**Saved data entries:**
################

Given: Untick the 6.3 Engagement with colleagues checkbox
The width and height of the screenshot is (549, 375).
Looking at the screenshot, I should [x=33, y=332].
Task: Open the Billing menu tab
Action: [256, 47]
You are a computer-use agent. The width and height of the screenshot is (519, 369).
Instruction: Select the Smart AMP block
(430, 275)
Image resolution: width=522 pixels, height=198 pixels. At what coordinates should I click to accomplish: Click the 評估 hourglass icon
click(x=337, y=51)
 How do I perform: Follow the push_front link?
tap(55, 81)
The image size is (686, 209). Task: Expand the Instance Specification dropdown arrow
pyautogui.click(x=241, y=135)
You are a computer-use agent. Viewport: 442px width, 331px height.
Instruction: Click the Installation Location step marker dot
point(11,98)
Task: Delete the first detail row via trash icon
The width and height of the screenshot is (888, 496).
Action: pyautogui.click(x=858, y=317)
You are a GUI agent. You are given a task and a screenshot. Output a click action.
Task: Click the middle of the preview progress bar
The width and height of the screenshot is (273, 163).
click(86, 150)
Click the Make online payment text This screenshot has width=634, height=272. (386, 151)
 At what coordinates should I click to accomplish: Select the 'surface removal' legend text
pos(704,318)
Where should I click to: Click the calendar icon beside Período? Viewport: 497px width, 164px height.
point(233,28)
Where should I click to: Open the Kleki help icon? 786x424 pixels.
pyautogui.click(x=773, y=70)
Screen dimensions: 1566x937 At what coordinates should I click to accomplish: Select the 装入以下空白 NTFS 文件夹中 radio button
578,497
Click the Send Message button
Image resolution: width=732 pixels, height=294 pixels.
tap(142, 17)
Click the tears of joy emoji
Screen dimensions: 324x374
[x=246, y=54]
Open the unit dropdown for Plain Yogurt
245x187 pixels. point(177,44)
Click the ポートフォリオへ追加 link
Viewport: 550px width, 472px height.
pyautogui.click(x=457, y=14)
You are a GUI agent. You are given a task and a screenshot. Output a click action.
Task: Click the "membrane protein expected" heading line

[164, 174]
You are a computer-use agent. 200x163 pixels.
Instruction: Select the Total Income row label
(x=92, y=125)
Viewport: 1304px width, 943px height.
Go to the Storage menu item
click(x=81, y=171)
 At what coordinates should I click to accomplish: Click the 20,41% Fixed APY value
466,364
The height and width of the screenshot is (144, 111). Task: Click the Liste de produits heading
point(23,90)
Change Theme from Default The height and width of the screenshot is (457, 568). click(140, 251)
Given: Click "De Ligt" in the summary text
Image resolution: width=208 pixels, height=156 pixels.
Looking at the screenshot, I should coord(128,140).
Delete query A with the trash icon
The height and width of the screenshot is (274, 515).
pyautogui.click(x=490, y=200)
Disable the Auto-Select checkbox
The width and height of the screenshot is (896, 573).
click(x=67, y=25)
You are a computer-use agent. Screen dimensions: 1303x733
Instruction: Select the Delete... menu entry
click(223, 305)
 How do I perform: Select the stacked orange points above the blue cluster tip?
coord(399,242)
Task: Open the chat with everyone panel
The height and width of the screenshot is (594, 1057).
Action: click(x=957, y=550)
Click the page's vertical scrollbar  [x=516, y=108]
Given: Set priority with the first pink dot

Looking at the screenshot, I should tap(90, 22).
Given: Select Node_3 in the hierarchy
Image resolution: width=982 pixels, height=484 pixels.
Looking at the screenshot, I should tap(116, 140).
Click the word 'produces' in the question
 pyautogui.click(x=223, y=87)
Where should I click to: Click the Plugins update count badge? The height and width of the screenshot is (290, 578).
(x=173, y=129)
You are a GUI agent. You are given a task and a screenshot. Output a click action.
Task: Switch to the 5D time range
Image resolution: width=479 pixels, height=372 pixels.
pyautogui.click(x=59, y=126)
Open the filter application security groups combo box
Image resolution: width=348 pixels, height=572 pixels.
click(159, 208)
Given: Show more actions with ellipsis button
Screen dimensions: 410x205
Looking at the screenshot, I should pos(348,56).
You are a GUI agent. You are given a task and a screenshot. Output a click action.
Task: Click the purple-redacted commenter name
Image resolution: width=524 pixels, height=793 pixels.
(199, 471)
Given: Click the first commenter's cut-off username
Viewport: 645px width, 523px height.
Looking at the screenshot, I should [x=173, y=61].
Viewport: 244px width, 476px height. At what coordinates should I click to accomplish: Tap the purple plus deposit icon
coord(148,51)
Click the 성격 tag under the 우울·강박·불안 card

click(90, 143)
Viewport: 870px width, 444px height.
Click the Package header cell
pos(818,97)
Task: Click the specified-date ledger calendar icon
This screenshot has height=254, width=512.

################

**Your objective:** What's wanted is each line above, transcribed with nothing altered.

**Finished exercise:**
Given: Untick the 6.3 Engagement with colleagues checkbox
The width and height of the screenshot is (549, 375).
Looking at the screenshot, I should [x=33, y=332].
Task: Open the Billing menu tab
Action: [256, 47]
You are a computer-use agent. The width and height of the screenshot is (519, 369).
Instruction: Select the Smart AMP block
(430, 275)
Image resolution: width=522 pixels, height=198 pixels. At what coordinates should I click to accomplish: Click the 評估 hourglass icon
click(x=337, y=51)
 How do I perform: Follow the push_front link?
tap(55, 81)
The image size is (686, 209). Task: Expand the Instance Specification dropdown arrow
pyautogui.click(x=241, y=135)
You are a computer-use agent. Viewport: 442px width, 331px height.
Instruction: Click the Installation Location step marker dot
point(11,98)
Task: Delete the first detail row via trash icon
The width and height of the screenshot is (888, 496).
Action: pyautogui.click(x=858, y=317)
You are a GUI agent. You are given a task and a screenshot. Output a click action.
Task: Click the middle of the preview progress bar
The width and height of the screenshot is (273, 163).
click(86, 150)
Click the Make online payment text This screenshot has width=634, height=272. (386, 151)
 At what coordinates should I click to accomplish: Select the 'surface removal' legend text
pos(704,318)
Where should I click to: Click the calendar icon beside Período? Viewport: 497px width, 164px height.
point(233,28)
Where should I click to: Open the Kleki help icon? 786x424 pixels.
pyautogui.click(x=773, y=70)
Screen dimensions: 1566x937 At what coordinates should I click to accomplish: Select the 装入以下空白 NTFS 文件夹中 radio button
578,497
Click the Send Message button
Image resolution: width=732 pixels, height=294 pixels.
tap(142, 17)
Click the tears of joy emoji
Screen dimensions: 324x374
[x=246, y=54]
Open the unit dropdown for Plain Yogurt
245x187 pixels. point(177,44)
Click the ポートフォリオへ追加 link
Viewport: 550px width, 472px height.
pyautogui.click(x=457, y=14)
You are a GUI agent. You are given a task and a screenshot. Output a click action.
Task: Click the "membrane protein expected" heading line

[164, 174]
You are a computer-use agent. 200x163 pixels.
Instruction: Select the Total Income row label
(x=92, y=125)
Viewport: 1304px width, 943px height.
Go to the Storage menu item
click(x=81, y=171)
 At what coordinates should I click to accomplish: Click the 20,41% Fixed APY value
466,364
The height and width of the screenshot is (144, 111). Task: Click the Liste de produits heading
point(23,90)
Change Theme from Default The height and width of the screenshot is (457, 568). click(140, 251)
Given: Click "De Ligt" in the summary text
Image resolution: width=208 pixels, height=156 pixels.
Looking at the screenshot, I should coord(128,140).
Delete query A with the trash icon
The height and width of the screenshot is (274, 515).
pyautogui.click(x=490, y=200)
Disable the Auto-Select checkbox
The width and height of the screenshot is (896, 573).
click(x=67, y=25)
You are a computer-use agent. Screen dimensions: 1303x733
Instruction: Select the Delete... menu entry
click(223, 305)
 How do I perform: Select the stacked orange points above the blue cluster tip?
coord(399,242)
Task: Open the chat with everyone panel
The height and width of the screenshot is (594, 1057).
Action: click(x=957, y=550)
Click the page's vertical scrollbar  [x=516, y=108]
Given: Set priority with the first pink dot

Looking at the screenshot, I should tap(90, 22).
Given: Select Node_3 in the hierarchy
Image resolution: width=982 pixels, height=484 pixels.
Looking at the screenshot, I should tap(116, 140).
Click the word 'produces' in the question
 pyautogui.click(x=223, y=87)
Where should I click to: Click the Plugins update count badge? The height and width of the screenshot is (290, 578).
(x=173, y=129)
You are a GUI agent. You are given a task and a screenshot. Output a click action.
Task: Switch to the 5D time range
Image resolution: width=479 pixels, height=372 pixels.
pyautogui.click(x=59, y=126)
Open the filter application security groups combo box
Image resolution: width=348 pixels, height=572 pixels.
click(159, 208)
Given: Show more actions with ellipsis button
Screen dimensions: 410x205
Looking at the screenshot, I should pos(348,56).
You are a GUI agent. You are given a task and a screenshot. Output a click action.
Task: Click the purple-redacted commenter name
Image resolution: width=524 pixels, height=793 pixels.
(199, 471)
Given: Click the first commenter's cut-off username
Viewport: 645px width, 523px height.
Looking at the screenshot, I should [x=173, y=61].
Viewport: 244px width, 476px height. At what coordinates should I click to accomplish: Tap the purple plus deposit icon
coord(148,51)
Click the 성격 tag under the 우울·강박·불안 card

click(90, 143)
Viewport: 870px width, 444px height.
Click the Package header cell
pos(818,97)
Task: Click the specified-date ledger calendar icon
This screenshot has height=254, width=512.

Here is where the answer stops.